Friday, May 23, 2008

The (Statistical) Significance of the Impact Factor

Being in the middle of my tenure track, I cannot skip running into different ways that people use to evaluate research. One of the most common ways to evaluate papers (at least at a very high level) is to look at the impact factor of the journal, and classify the paper as "published in a top journal," "published in an OK journal," or "published in a B-class journal". I have argued in the past that this is a problematic practice, and an article published in Nature provides the evidence. To summarize the reasoning: articles published within the same journal have widely different citation numbers, therefore using the average is simply misleading.

I think that the best example that I have heard that illustrates the problem of reporting averages of highly-skewed distributions is from Paul Krugman's book "The Conscience of a Liberal":
...Bill Gates walks into a bar, the average wealth of the bar's clientele soars...
This is exactly what happens when evaluating papers using impact factors for journals. So, this introduces two problems:
  • If you evaluate a paper using the impact factor of the journal, the evaluation is almost always a significant overestimate or a significant underestimate of the paper's "impact". (Assuming that citations measure "impact".) Read the analysis below for an illustrating example.
  • The impact factor itself is a very brittle metric, as it is heavily influenced by a few outliers. If indeed the in-journal citation distribution is a power-law, then the impact factor itself is a useless metric.
To make this more clear, I will pick as an example the ACM Transactions of Information Systems. The journal has a rather impressive impact factor for a computer science journal, with an increasing trend:
Now, let's try to dissect the 5.059 impact factor for 2006. The impact factor is the number of citations generated in 2006, pointing to the papers published in 2005 and 2004, divided by the total number of published articles. According to ISI Web of Knowledge, we have:
2006 Impact Factor

Cites in 2006 to articles published in:
2005 = 25
2004 = 147
Sum: 172

Number of articles published in:
2005 = 15
2004 = 19
Sum: 34

Calculation: 172/34 = 5.059
Now, let's split down these numbers by publication.

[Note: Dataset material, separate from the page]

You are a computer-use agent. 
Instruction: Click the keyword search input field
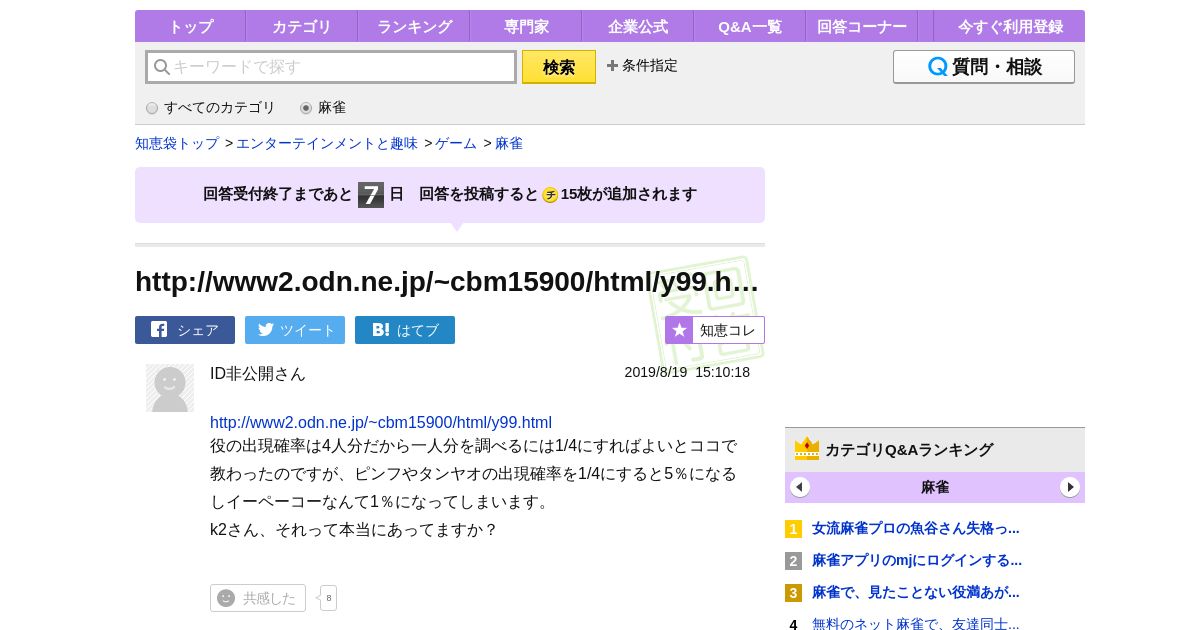pos(332,67)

By looking at the number of citations per publication, we can see that there is a single paper "Evaluating collaborative filtering recommender systems" by Herlocker, which has almost 30 citations in 2006. Taking this single publication out, the impact factor is reduced to 4.3.

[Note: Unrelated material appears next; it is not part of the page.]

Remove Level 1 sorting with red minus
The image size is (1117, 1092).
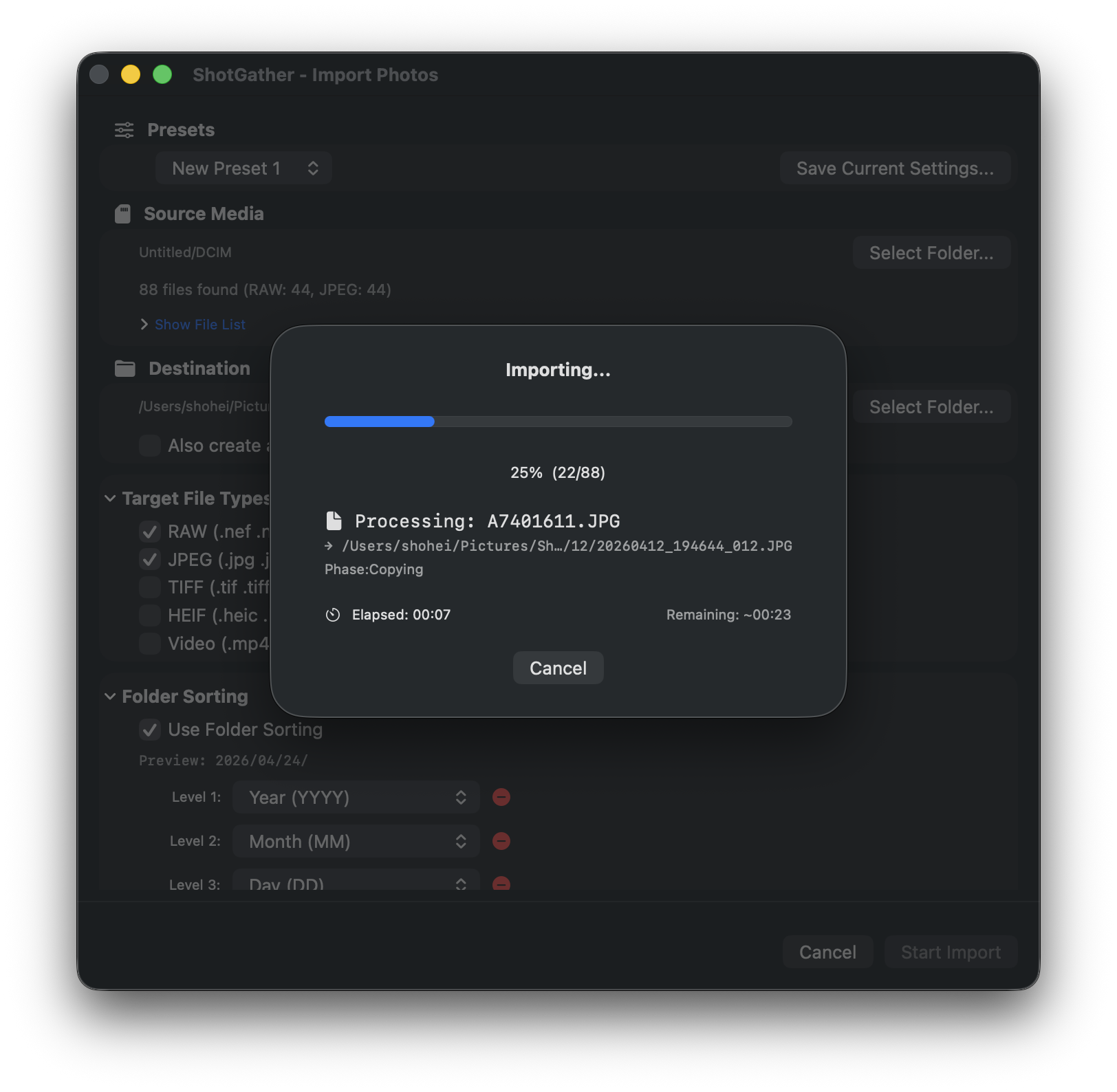pos(501,797)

In fact, if we take out of the calculations the papers published in the Special Issue for Recommender Systems (Jan 2004), then the impact factor drops even more, and comes close to 2.5. At the same time, the impact factor of the papers published in the special issue is much higher, getting closer to 15.0 or so.

Given the unusual high impact of that special issue, we can expect for the 2007 impact factor for TOIS to decrease substantially. It would not be surprising to see the impact factor for 2007 to be in the pre-2003 levels.

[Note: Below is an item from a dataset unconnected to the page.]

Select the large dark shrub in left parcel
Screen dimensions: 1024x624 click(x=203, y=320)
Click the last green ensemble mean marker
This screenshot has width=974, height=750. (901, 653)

This simple example illustrate that the impact factor rarely represents the "average" paper published in the journal. There are papers that are significantly stronger than the impact factor illustrates and papers that are significantly weaker. (Implication: Authors that use the impact factor of the journals as a representative metric of the quality of their research, they use a metric that is almost never representative.)

Therefore, a set of other metrics may be preferable. The obvious choices is to use the median instead of the average, and report the Gini coefficient for the papers published in the journal. The Gini coefficient will show how representative is the impact factor. Next step is to examine the distribution of the number of citations within the journals. Is it a power-law, or an exponential? (I was not able to locate an appropriate reference.) Having these answers can lead to better analysis and easier comparisons.